# Work required:
Copy exactly. Begin at the line containing "This screenshot has height=552, width=1024." and stop at the last line of the entries, omitting any pictures.

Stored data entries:
* * * *
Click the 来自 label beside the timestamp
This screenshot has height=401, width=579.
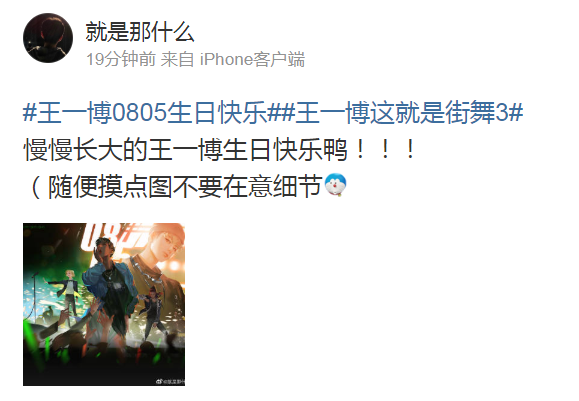(177, 59)
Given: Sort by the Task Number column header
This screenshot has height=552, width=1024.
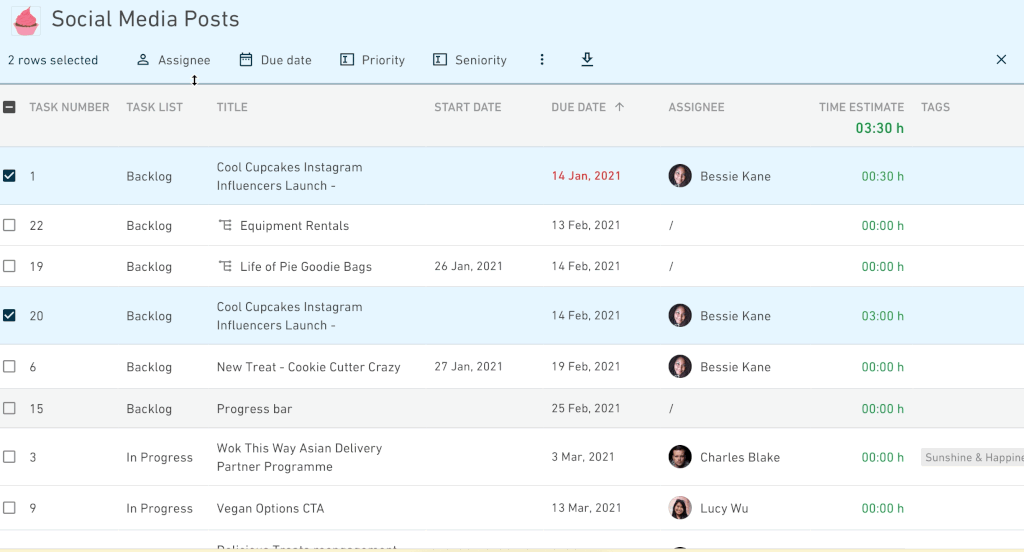Looking at the screenshot, I should coord(69,107).
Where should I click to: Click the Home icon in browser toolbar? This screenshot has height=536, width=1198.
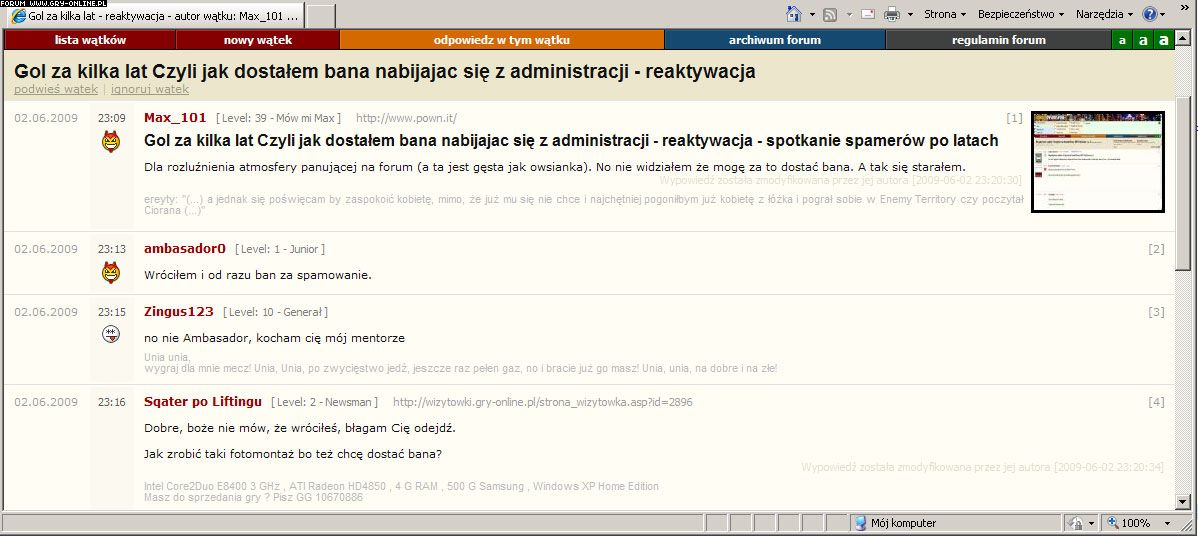(x=793, y=14)
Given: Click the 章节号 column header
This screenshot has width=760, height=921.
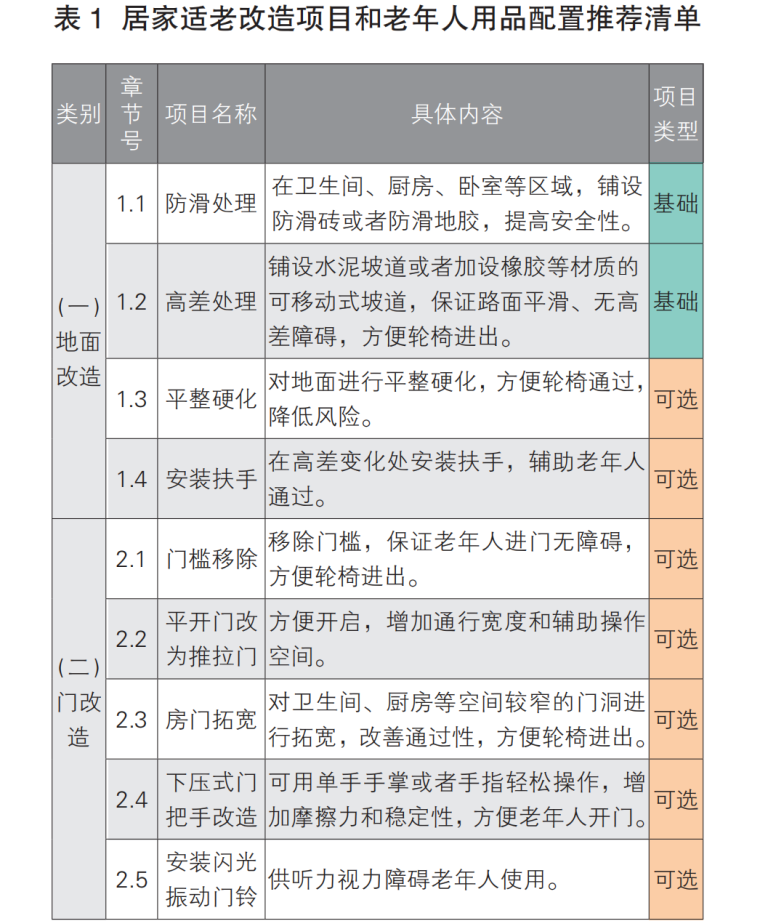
* * * *
# Expected answer:
This screenshot has height=552, width=1024.
Looking at the screenshot, I should coord(69,107).
Where should I click to: Click the Home icon in browser toolbar? This screenshot has height=536, width=1198.
(x=793, y=14)
Given: Click the 章节号 column header
This screenshot has width=760, height=921.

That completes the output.